If management needs to be reinvigorated,
there is always the right time and place.
Should a new management team strategy be implemented?
There are risks involved in introducing new
management to a company. It is a risk
for both the new management team and the existing employees. Workers wonder about new rules and procedures.
FAQs include: will the new policy fit the
expectations of the new managers, and will management bring in new employees to
replace anyone who doesn't fit?
There is always a degree of resistance to
control changes.
“… Resistance is more a function of
inadequate preparation than actual employee reluctance to cooperate (http://work.chron.com/overcoming-resistance-new-management-5910.html).”
Resistance can be managed.
Employees respect the need for control. It is understood that in order to achieve
organizational objectives policy must be effective. Standards of performance must be met.
Control change begins with the workplace
attitude. Positive and negative conditioning
from management directly reflects physical, financial, and human resource
objectives. Directions can change
workers attitudes towards controls from negative to positive.
Guidance shouldn’t be completely dominant,
but realistic. Guidance shouldn’t be too
light, or seemingly inadequate.
Excessive guidance is defined as under-control and over-control. Neither of these are affective organizational
goals. Management must undergo constant
maintenance in order to optimize workers performance.
If a management overhaul is called to order then proper
implementation will follow these steps:
-Define output goals for the new management staff.
-Present the new management team to the employees along
with their new goals.
-Bestow the overview of the employees’ expected roles to
move toward success.
Company control evaluations will always require
updates. When you update your evaluation
process you should aim towards improvement of behavior. Intelligent introductions of a new management
team are important, but team leadership is what makes the change successful.
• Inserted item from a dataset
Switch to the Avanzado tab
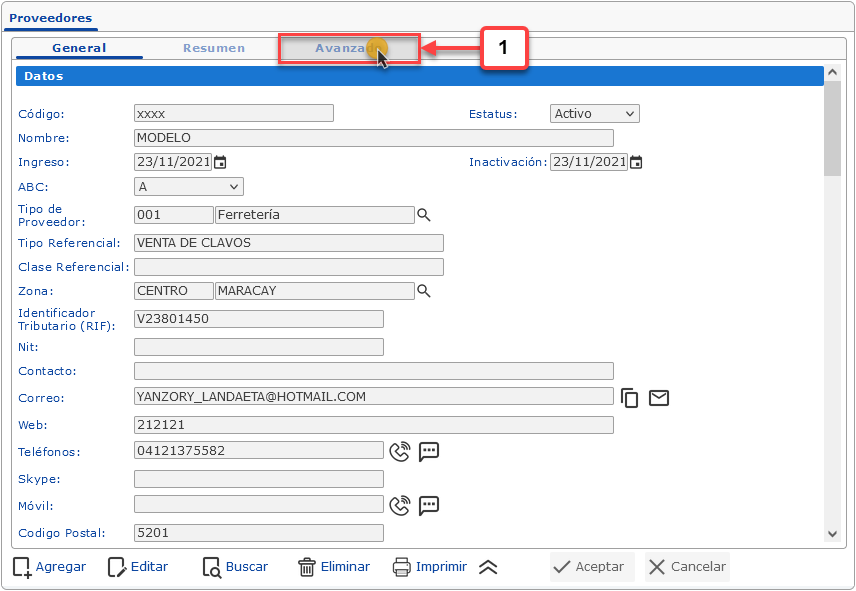Screen dimensions: 856x591 347,48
-Concentrate on end results and outcomes of activities. This is the alternative to focusing on the
way these results are achieved.
-Flexibility of controls may not always get desired
results from workers, though. Standards should be subject to change, because
faulty standards can cause deviation in performance.
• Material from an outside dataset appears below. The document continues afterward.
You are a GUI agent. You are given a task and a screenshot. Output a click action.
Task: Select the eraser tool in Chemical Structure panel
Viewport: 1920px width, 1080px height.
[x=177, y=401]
-Ensure that employees participate in designing the
control system. Participation helps employees
develop a better understanding of the standards and self-assess their own
performance. Self-control is excellent control.
-When the situation allows, managers should reward
employees demonstrating acceptable performance. Positive reinforcement motivates
other workers to achieve the standard performance.
-When hard workers try to achieve their targets, some
amount of deviation in their performance may occur, regardless. Deviations of
=5%, for example, may be ignored by managers. The percentage of deviation
depends on the nature of product. Don’t
misuse your favorite employees.
Resistance can be controlled.
Managers can overcome this resistance by improving the
effectiveness of controls, allowing employee participation, and developing
verification procedures. What is a
successful business without delegating responsibilities to able individuals?